SLIPO is a Horizon 2020 Innovation Action (IA) developing linked data technologies for the scalable and quality-assured integration of Big POI Data assets. SLIPO develops software, models and processes for:

  1. Transforming conventional POI formats and schemas into RDF data;
  2. Interlinking POI entities from different datasets;
  3. Enriching POI entities with additional metadata, including temporal, thematic and semantic properties;
  4. Fusing Linked POI data in order to produce more complete and accurate POI profiles;
  5. Assessing the quality of the integrated POI data;
  6. Offering value-added services based on spatial aggregation, association extraction and spatiotemporal prediction.

The SLIPO Toolkit

SLIPO extends a series of tools, creating robust, efficient and scalable commercial-level software that focuses on the requirements and particularities of the POI integration and enrichment process.

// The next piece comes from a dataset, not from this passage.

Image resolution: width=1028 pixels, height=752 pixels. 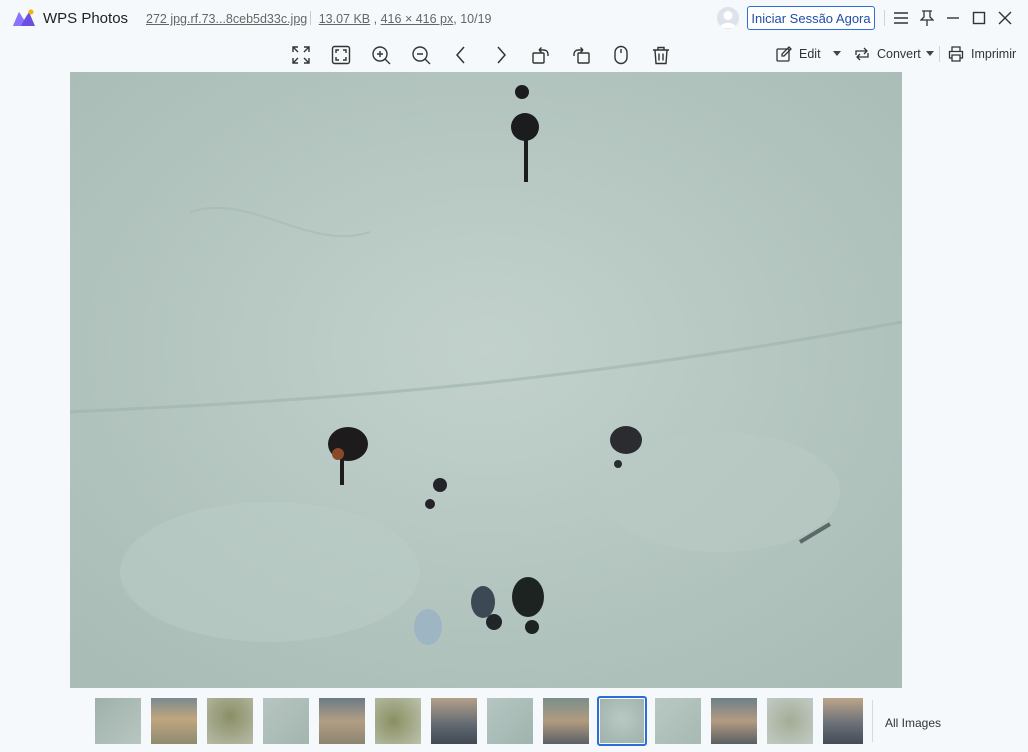 I want to click on login-button: Iniciar Sessão Agora, so click(x=811, y=18).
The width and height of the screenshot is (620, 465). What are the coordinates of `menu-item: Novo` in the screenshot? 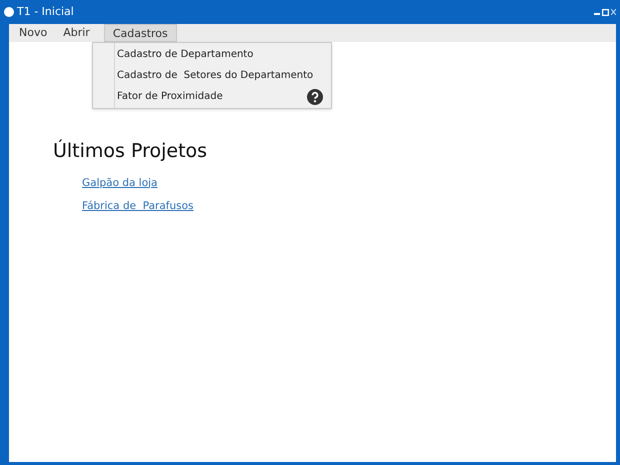 It's located at (34, 33).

  • Sparqlify and TripleGeo are powerful tools that handle the transformation of geospatial data from several sources and formats into RDF triples.
  • LIMES (from the DICE group) is the state-of-the-art tool for interlinking RDF data, taking also into account spatial dimensions of entities.
  • FAGI is the first platform to allow fusion of geospatial Linked Data, supporting several thematic and spatial fusion actions.
  • DEER (from the DICE group) is a data enrichment framework that applies enrichment functions and operators to discover implicit or explicit references of entities to external datasets.
  • OSMRec is a framework for the semantic enrichment and classification of geospatial entities.
  • SANSA is distributed in memory framework for RDF, providing scalable inference and analytics capabilities for Linked Data.